Jeff, I think it looks great, too. I have 12 gallons of Chilean Viognier (from juice) that is clearing nicely and I will be bottling soon. I hope mine looks as good as yours.


----------



## pjd (Jun 10, 2012)

jstan said:


> I bottled my first batch last week (MM Ren Chilean Viognier) and got the labels and capsules on today. I'm really happy with the way this came out -- hope the wine will taste as good as I think the bottles look!
> -Jeff


It is beautiful! You should be proud!


----------



## btom2004 (Jun 10, 2012)

wow looks great can't wait to bottle mine.


----------



## wvbrewer (Jun 10, 2012)

Very nice job...


----------



## jstan (Jun 10, 2012)

Thanks!

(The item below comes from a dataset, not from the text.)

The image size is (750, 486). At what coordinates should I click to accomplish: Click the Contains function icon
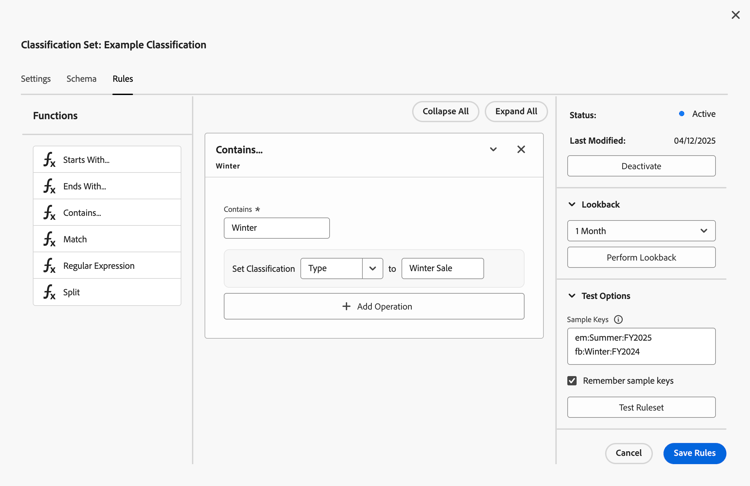pyautogui.click(x=49, y=213)
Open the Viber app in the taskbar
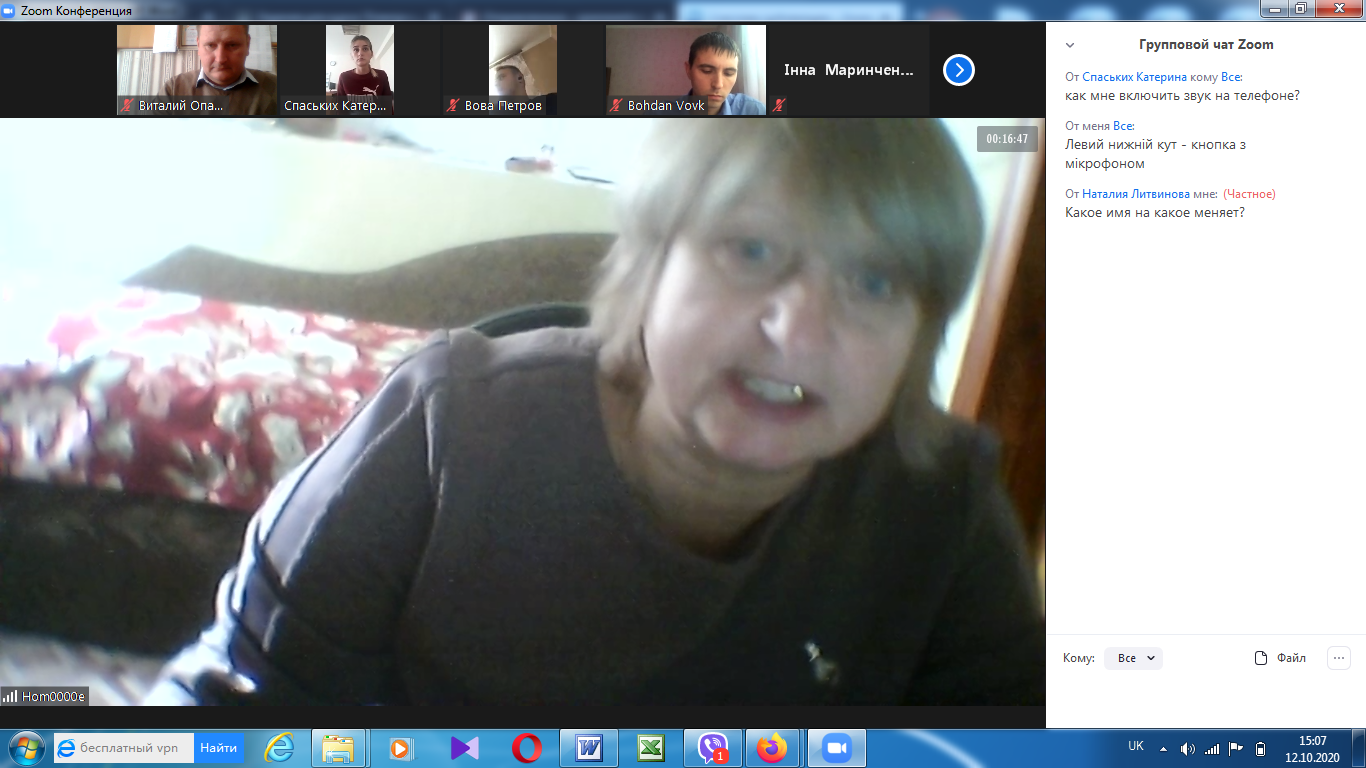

Photography has been a hobby of mine for years and it was a fun to bring my old and new hobbies together to take this picture. It turns out that it's actually really hard to take a good photo of a bottle of wine (this one took me close to an hour to get)


----------



## winemaker_3352 (Jun 10, 2012)

Nice job - very professional looking!!


----------



## BobF (Jun 10, 2012)

Yes, very well done!


----------



## millwright01 (Jun 10, 2012)

That looks great. Excellent picture!


----------



## TJsBasement (Jun 10, 2012)

The whole outfit looks very professional, great job.


----------



## dangerdave (Jun 10, 2012)

Awesome, Jeff! Very nice!


----------



## DirtyDawg10 (Jun 11, 2012)

Looks great!!


----------



## UBB (Jun 11, 2012)

I like it!


----------



## portveyn (Jun 11, 2012)

Looks professional!


----------



## Duster (Jun 11, 2012)

clean, simple, the colors all work. I must say well done.


----------



## Stefani (Jun 11, 2012)

Love the clarity of the wine and the label!!

Great Job!


----------